*Problem to work on*
The line with "Click the 'Firewallo 1' text label" marks where to begin; print it and all lines after it in the material below exactly, skipping pictures.
..........
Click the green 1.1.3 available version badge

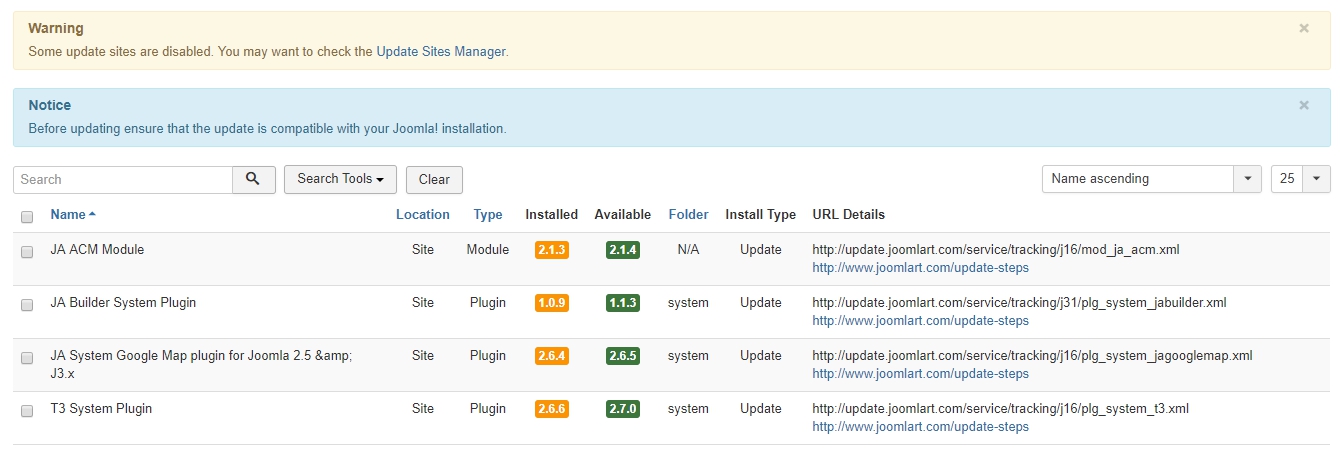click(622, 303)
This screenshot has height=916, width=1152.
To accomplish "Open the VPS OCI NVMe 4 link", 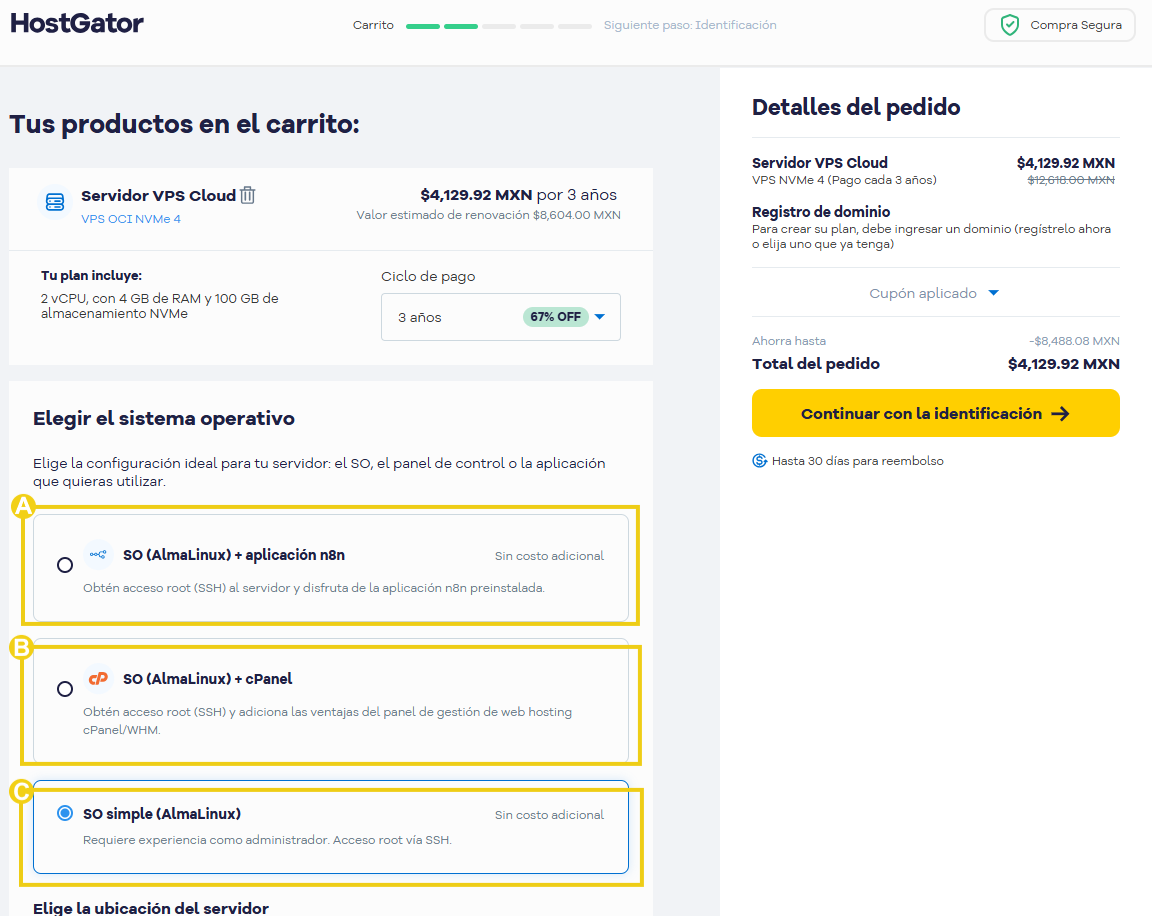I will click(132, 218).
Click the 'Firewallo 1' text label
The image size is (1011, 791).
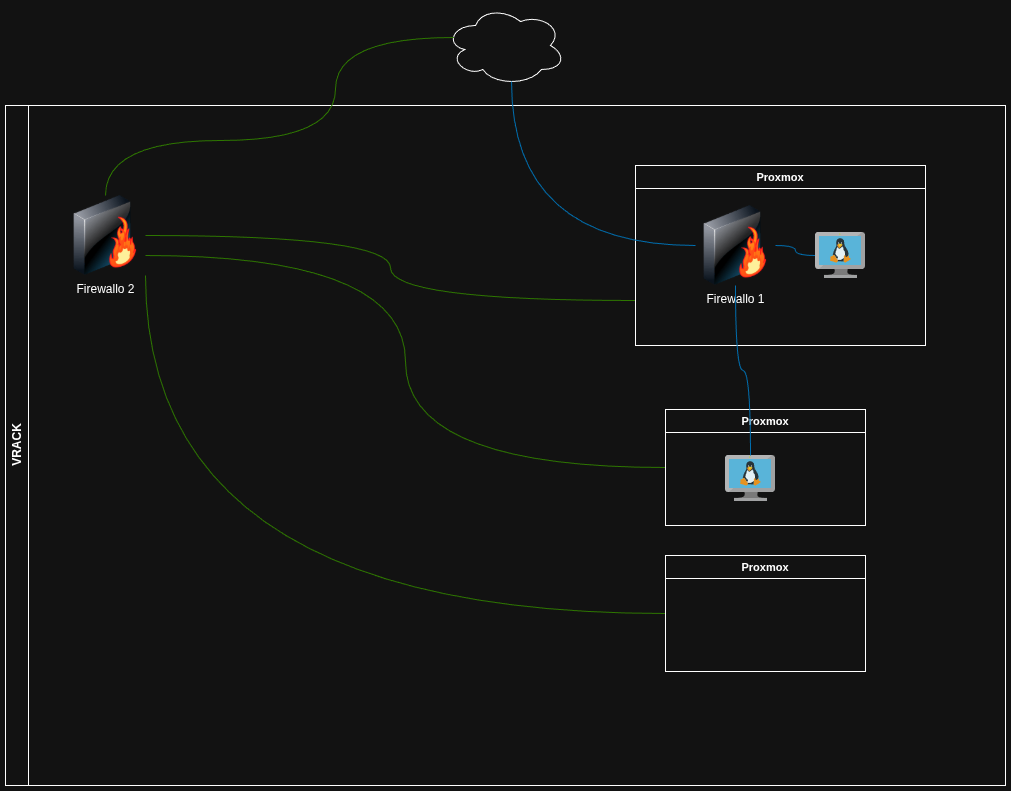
..........
*Answer space*
Click the 'Firewallo 1' text label
The image size is (1011, 791).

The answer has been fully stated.